[Görevler]
a – Halep yazısına göre aşağıdaki soruları yanıtlayın.
(i) Lübnan Hizbullahı güçleri 2006'da İsrail rejimi güçlerine karşı kaç gün savaş vermiştir?
(ii) Başlıktaki "Şen olasın Halep Şehri..." sözü nereden alınmıştır?
(iii) Nusayriler Suriye halkının en fazla ne kadarını teşkil eder?
b – Aşağıdaki ifadelerin Halep yazısıyla uyuşup uyuşmadığını belirtin. Her biri için evet ya da hayır deyin ve kararınızı dayandırdığınız sözleri yazıdan aynen alıntılayın.
(i) Suriye nüfusunun yüzde 85 kadarını sünniler oluşturur.
(ii) Başlıktaki söz, Halep'teki kaosu şenlik olarak görmek manasında kullanılmıştır.
(iii) Halep'in yıkılışını Twitter'da bir zafer gibi gören kişi bir tarih profesörüdür.
c – Halep yazısının "Yazının başlığındaki, 'Şen" ifadesinden başlayıp "görmek manasında değil." ifadesine kadar, bu ifade de dahil olmak üzere, olan bölümünü aynen tekrarlayın.

[Verilen Metin]

____

Sözün burasında, 2006'da Siyonist İsrail rejimi güçlerine karşı 34 gün boyunca müthiş bir savaş verip, Siyonist düşmanı kaçmak zorunda bırakan, ve bu yüzden 'şiî'siyle- 'sünnî'siyle bütün müslüman halkların dualarına mazhar olan Lübnan Hizbullahı güçlerinin, daha sonra, Suriye'deki karmaşa içinde Baas diktatörlüğünü ayakta tutmak için vazifelendirilmesi üzerine, büyük kitlelerin beddualarına maruz kaldığının; keza, Halep, 10 yıl öncelerde bütünüyle, malum güçlerin eline düştüğü zaman; Türkiye'de, hukuk profesörü olan ünlü bir kişinin, Twitter'ında, Halep'in o yıkılışını bir mezhebi zafer gibi görüp, 'Bugün Halep'in şenlik günüdür...' diye yazmasının da unutulmaması gerekiyor.
Yazının başlığındaki, 'Şen olasın Halep Şehri...' sözü, bir halk türünden alınmadır... Ve Halep'in on yıllardır içinde bulunduğu durumun bundan sonra, öyle bir facialar yumağı halinde devam etmemesi temennisini yansıtmak üzere kullanılmıştır; yoksa bir 'kaos'tan başka kaos'lara gidilecek olursa, onu şenlik olarak görmek manasında değil.
*
Bu vesileyle, Evet, 'şiî' ve 'sünnî' Müslümanların da İslam-dışı bildikleri ve Suriye halkının en fazla yüzde 10 kadarını teşkil eden 'Nusayri'lerin, 1970'lerden beri, General Hâfız Esed ve (oğlu) Beşşâr Esad liderliğindeki Baas Partisi diktatörlüğü altında yarım asırdan beri ülke yönetiminin en kilit noktalarına kadar Suriye'ye tahakküm ettikleri tabloya eklenirse, durum daha iyi anlaşılır. Nüfusunun yüzde 85 kadarını sünnilerin, sadece yarım milyon kadarının da 'şiî'lerin teşkil ettiği Suriye'de, Halkın öyle bir diktatörlük yönetimine boyun eğmesinin, bizde ve diğer toplumlarda da, örgütlü küçük grupların büyük kitleleri bir 'sürü' gibi gütmesinin bir acı gelenek olduğunu hatırlayabiliriz.

____

[Veri Bölümü]
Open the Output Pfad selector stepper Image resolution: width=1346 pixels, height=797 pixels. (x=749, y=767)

____

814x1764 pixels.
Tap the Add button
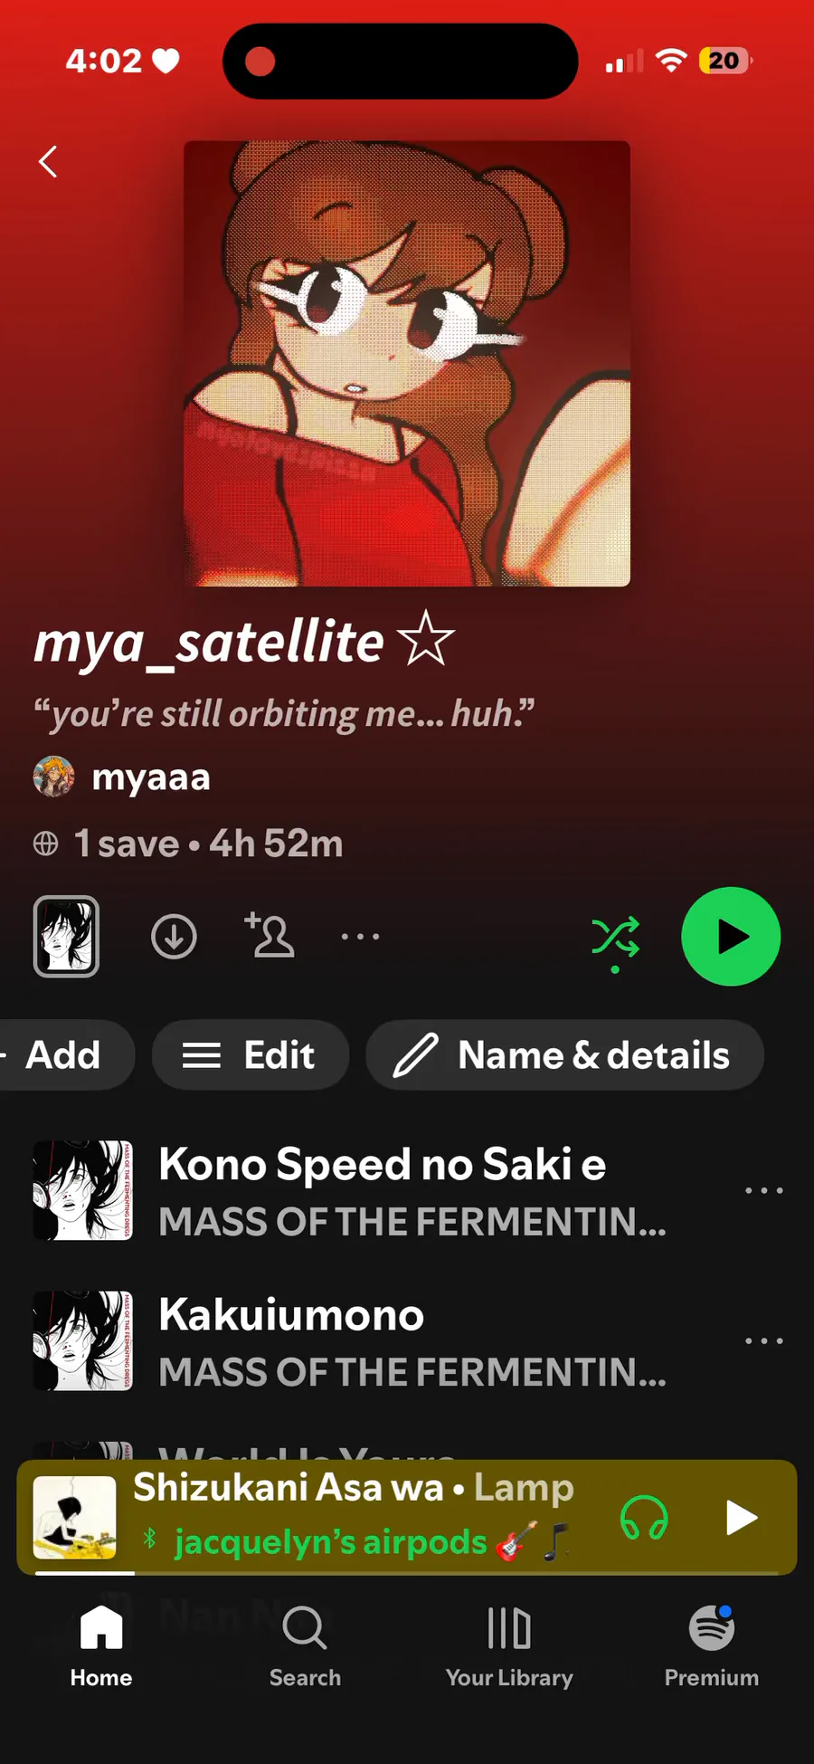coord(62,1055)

____

[Çözüm Listesi]
a –
(i) 34 gün.
(ii) Bir halk türünden.
(iii) Yüzde 10 kadarını.

b –
(i) Evet: "Nüfusunun yüzde 85 kadarını sünnilerin"
(ii) Hayır: "onu şenlik olarak görmek manasında değil"
(iii) Hayır: "hukuk profesörü olan ünlü bir kişinin"

c –
Yazının başlığındaki, 'Şen olasın Halep Şehri...' sözü, bir halk türünden alınmadır... Ve Halep'in on yıllardır içinde bulunduğu durumun bundan sonra, öyle bir facialar yumağı halinde devam etmemesi temennisini yansıtmak üzere kullanılmıştır; yoksa bir 'kaos'tan başka kaos'lara gidilecek olursa, onu şenlik olarak görmek manasında değil.